Opened in 2005 the K2 Sports Centre cost 37 million pounds and was built as part of the 2012 Olympic bid
The 12m lead climbing wall is visible from the car park behind a glass window and is an impressive site.
The 12m climbing wall
We found the Sports Centre staff welcoming and after the usual form filling, lengthy gazing at computer screens, questionaires and disclaimers we had a quick practical test to check tying in and belaying. We then warmed up on the bouldering wall. This was generally harder than the wall at Lewes and mostly overhanging so I soon warmed up.
The bouldering wall
'As this is England it must be regularly tested' said Stephen with a slight hint of doubt in his voice.
Needless to say we had a go. The sculptured panelling here has a crack with surrounding coloured bolt on holds and we spent half an hour or so playing with different routes and practicing lay backing and jamming holds.
Stephen on the auto belay device
At 5.00 pm the Juniur Climbing Club arrived so we retired to the nearby cafe to watch the climbing instructors at work with youngsters. Revived by coffee and hot chocolate we returned to the 12m wall for some leading practice.

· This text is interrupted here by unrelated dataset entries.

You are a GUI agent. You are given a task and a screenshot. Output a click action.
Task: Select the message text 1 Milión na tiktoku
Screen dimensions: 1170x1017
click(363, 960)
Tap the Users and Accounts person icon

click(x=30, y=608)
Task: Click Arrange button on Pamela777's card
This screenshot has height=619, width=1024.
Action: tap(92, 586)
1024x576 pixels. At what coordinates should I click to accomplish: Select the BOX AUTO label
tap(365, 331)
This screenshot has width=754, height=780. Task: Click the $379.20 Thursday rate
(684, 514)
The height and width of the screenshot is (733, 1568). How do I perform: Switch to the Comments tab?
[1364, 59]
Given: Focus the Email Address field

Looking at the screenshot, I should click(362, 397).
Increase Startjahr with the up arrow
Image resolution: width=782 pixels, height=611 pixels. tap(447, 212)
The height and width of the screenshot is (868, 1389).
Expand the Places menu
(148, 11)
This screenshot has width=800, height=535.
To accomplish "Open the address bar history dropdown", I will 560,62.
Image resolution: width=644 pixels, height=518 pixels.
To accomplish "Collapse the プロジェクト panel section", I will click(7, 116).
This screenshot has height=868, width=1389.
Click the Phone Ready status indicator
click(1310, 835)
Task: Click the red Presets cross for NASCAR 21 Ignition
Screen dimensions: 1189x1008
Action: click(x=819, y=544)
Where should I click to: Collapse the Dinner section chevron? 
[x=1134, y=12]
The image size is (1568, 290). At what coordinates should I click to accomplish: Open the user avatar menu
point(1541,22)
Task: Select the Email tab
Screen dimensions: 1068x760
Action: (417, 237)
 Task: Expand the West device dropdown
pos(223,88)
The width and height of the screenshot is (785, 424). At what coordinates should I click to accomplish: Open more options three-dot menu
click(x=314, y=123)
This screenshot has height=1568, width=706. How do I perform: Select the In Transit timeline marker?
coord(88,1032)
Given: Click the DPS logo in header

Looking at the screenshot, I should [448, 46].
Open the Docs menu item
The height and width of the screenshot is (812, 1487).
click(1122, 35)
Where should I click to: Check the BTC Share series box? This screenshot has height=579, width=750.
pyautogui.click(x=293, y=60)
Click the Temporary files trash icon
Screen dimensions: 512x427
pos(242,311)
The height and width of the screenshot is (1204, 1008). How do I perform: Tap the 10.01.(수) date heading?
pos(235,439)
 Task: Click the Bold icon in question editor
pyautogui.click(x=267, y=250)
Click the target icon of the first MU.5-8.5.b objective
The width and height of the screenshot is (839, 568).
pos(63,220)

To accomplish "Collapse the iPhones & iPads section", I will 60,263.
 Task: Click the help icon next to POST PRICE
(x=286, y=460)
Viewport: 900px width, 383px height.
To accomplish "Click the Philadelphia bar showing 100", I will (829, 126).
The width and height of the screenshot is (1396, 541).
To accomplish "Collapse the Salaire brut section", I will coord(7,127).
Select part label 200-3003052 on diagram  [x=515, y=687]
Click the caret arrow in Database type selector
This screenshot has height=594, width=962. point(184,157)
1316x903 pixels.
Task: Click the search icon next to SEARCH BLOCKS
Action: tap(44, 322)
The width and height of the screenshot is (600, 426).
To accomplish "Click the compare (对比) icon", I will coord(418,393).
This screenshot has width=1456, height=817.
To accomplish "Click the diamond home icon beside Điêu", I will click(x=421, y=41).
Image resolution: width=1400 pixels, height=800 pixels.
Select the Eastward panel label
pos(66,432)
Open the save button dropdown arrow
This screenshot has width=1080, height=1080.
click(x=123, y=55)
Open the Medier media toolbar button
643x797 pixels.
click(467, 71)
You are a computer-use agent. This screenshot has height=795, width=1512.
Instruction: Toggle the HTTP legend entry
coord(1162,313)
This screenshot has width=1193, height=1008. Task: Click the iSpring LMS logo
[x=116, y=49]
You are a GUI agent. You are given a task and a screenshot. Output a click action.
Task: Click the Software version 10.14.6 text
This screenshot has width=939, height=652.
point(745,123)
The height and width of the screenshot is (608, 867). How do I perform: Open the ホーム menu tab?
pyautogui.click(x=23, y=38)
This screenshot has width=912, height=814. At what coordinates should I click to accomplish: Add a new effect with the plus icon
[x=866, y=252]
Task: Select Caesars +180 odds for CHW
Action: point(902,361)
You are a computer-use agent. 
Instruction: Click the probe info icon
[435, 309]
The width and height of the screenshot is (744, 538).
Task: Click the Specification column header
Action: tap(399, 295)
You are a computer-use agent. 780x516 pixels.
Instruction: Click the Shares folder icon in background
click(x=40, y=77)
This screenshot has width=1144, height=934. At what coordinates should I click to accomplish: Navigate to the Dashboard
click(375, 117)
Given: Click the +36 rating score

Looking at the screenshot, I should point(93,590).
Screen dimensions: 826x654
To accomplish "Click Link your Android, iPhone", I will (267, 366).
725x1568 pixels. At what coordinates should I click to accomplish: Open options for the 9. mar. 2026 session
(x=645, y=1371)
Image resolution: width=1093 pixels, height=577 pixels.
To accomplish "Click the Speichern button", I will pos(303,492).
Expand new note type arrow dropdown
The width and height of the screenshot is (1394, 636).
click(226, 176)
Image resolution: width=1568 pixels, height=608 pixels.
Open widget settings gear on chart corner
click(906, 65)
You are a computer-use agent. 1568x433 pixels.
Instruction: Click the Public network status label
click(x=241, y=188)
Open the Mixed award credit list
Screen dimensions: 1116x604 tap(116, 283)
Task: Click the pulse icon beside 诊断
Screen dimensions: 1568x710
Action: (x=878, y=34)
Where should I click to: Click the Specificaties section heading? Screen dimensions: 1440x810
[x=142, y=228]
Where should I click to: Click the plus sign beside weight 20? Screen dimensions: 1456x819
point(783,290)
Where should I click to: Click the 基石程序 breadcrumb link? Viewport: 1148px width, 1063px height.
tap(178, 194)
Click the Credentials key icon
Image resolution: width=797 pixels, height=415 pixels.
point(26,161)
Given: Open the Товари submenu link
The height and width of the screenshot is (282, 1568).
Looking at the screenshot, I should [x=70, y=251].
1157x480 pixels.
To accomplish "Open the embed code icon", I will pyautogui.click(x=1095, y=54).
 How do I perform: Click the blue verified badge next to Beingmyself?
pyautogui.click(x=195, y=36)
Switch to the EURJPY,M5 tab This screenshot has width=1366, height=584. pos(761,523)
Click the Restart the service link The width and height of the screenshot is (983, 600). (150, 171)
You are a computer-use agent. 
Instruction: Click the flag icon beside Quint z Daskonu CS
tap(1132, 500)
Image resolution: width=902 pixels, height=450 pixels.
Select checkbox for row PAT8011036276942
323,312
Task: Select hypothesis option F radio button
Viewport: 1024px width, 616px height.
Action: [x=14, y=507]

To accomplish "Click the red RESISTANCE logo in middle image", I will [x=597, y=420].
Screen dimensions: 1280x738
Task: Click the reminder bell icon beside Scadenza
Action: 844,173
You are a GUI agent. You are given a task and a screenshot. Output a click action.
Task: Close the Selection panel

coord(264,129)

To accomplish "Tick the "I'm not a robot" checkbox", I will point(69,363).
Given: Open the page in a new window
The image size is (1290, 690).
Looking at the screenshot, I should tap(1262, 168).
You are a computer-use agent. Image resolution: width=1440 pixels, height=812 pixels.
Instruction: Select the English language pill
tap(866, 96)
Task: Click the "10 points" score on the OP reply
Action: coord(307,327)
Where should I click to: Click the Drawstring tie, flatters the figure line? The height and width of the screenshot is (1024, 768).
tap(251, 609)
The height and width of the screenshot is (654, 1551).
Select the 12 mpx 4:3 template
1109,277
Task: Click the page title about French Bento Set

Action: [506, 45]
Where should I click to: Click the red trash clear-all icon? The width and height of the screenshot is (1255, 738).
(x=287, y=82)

Harder leading routes visible with quick draws in place
Indoor climbing walls are a great place to practice leading techniques away from the distraction of the outdoor elements. We avoided the harder overhanging wall section with its quickdraws in place and used our own quick draws on an easier angled section. We praticed clipping bolts on lead and had a think about back clipping, Z clipping and other issues like stepping behind the rope when leading.
Different climbers have different ideas about the safest techniques: just look on U-tube at belaying techniques and you will see what I mean. For a thought provoking description of clipping bolts on lead go to:
Indoor climbing lacks the exhilaration of the outdoors but when its a rainy Friday we will definitely be back to K2.